Brit TV ad rules extend to print and web
Last year’s Ofcom restrictions that banned junk food commercials from appearing in or around any kids-targeted programming on UK terrestrial nets will now extend to print ads, posters, direct mail, email blasts, web ads and cinema commercials. The Committee of Advertising Practice (CAP), which wrote the non-broadcast advertising code, has confirmed that the extended rules will come into effect on July 1.
UK television industry holds brainstorming session
Hosted by Broadcasting Minister Shaun Woodward and BAFTA, a who’s who in UK children’s entertainment got together at the end of April to discuss the state and future of kids television in the wake of the region’s junk food ad ban. Attendee Julian Scott, head of children’s programming at Coolabi Productions, says the group discussed long-term solutions such as tax incentives similar to those in Canada, which could increase exports and create jobs.

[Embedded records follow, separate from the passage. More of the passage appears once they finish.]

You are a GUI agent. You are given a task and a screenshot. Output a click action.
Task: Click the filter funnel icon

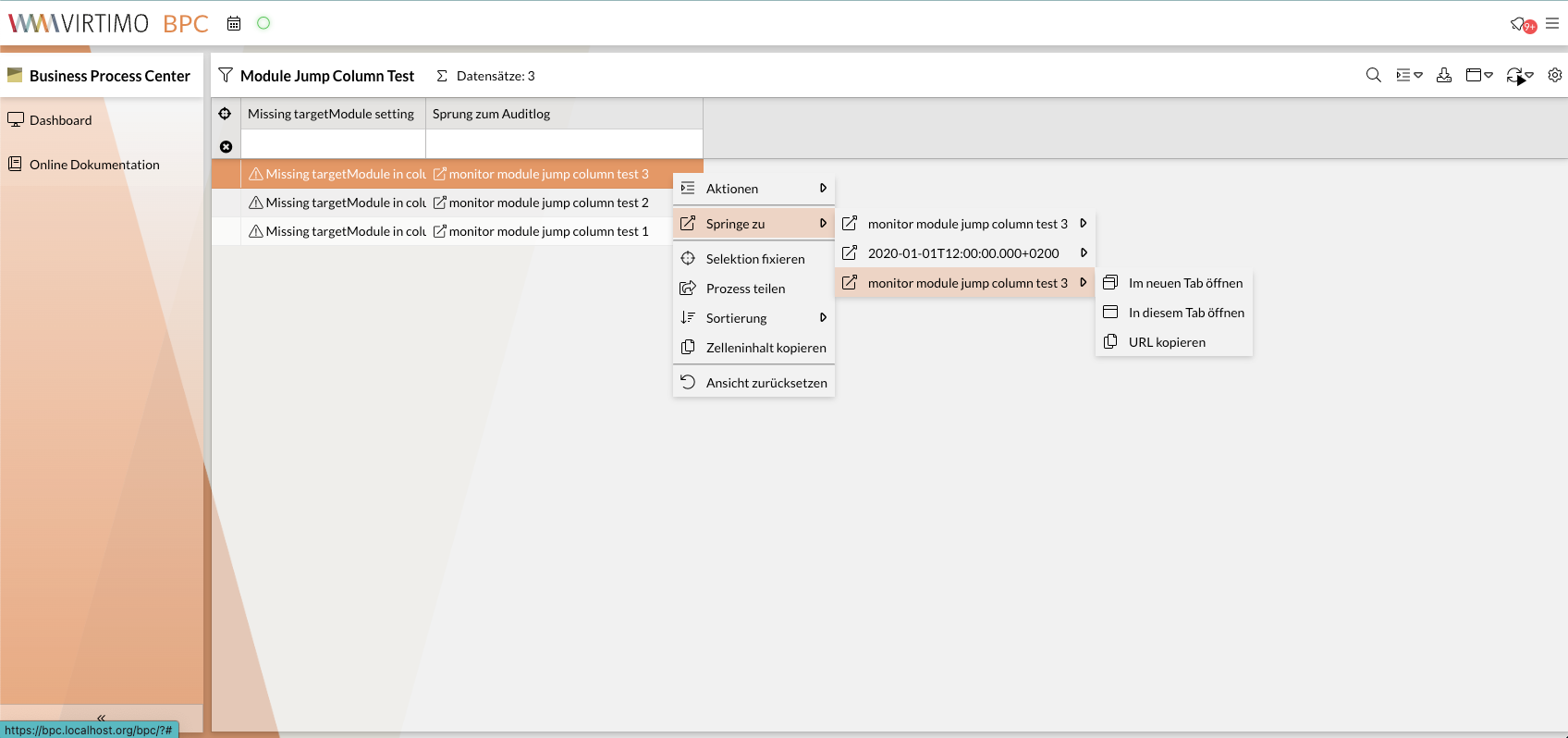tap(226, 75)
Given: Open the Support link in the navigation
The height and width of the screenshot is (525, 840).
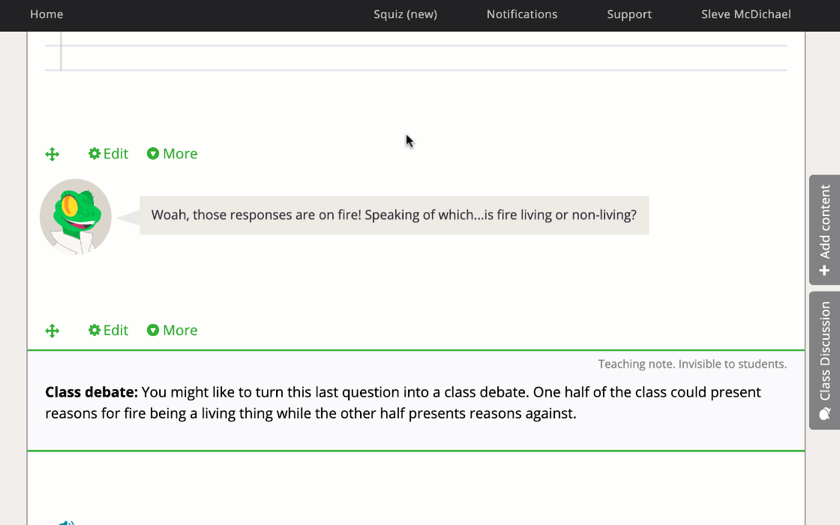Looking at the screenshot, I should (x=629, y=14).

Ofcom was also on-hand to present preliminary results of its review of children’s broadcasting, the full version of which will be released this fall. One key discussion point focused on whether or not there’s a need for legislation that further defines the rules and regs governing broadcasters’ obligations to children’s programming.
FTC muscles secrets out of food marketers
The FTC issued a subpoena to 44 unidentified food, beverage and fast food marketers in an effort to dig up details on how they market to children. The info hunt includes traditional media targeting kids, product placement, viral and word-of-mouth marketing activities, campaigns directed to specific races, ethnicities and genders, and any information to support health claims such as ‘better for you.’ The federal register notice says the FTC will treat any data that’s turned over in confidence, but a Senate report based on the findings is expected to lead to lawsuits charging that food companies are responsible for childhood obesity.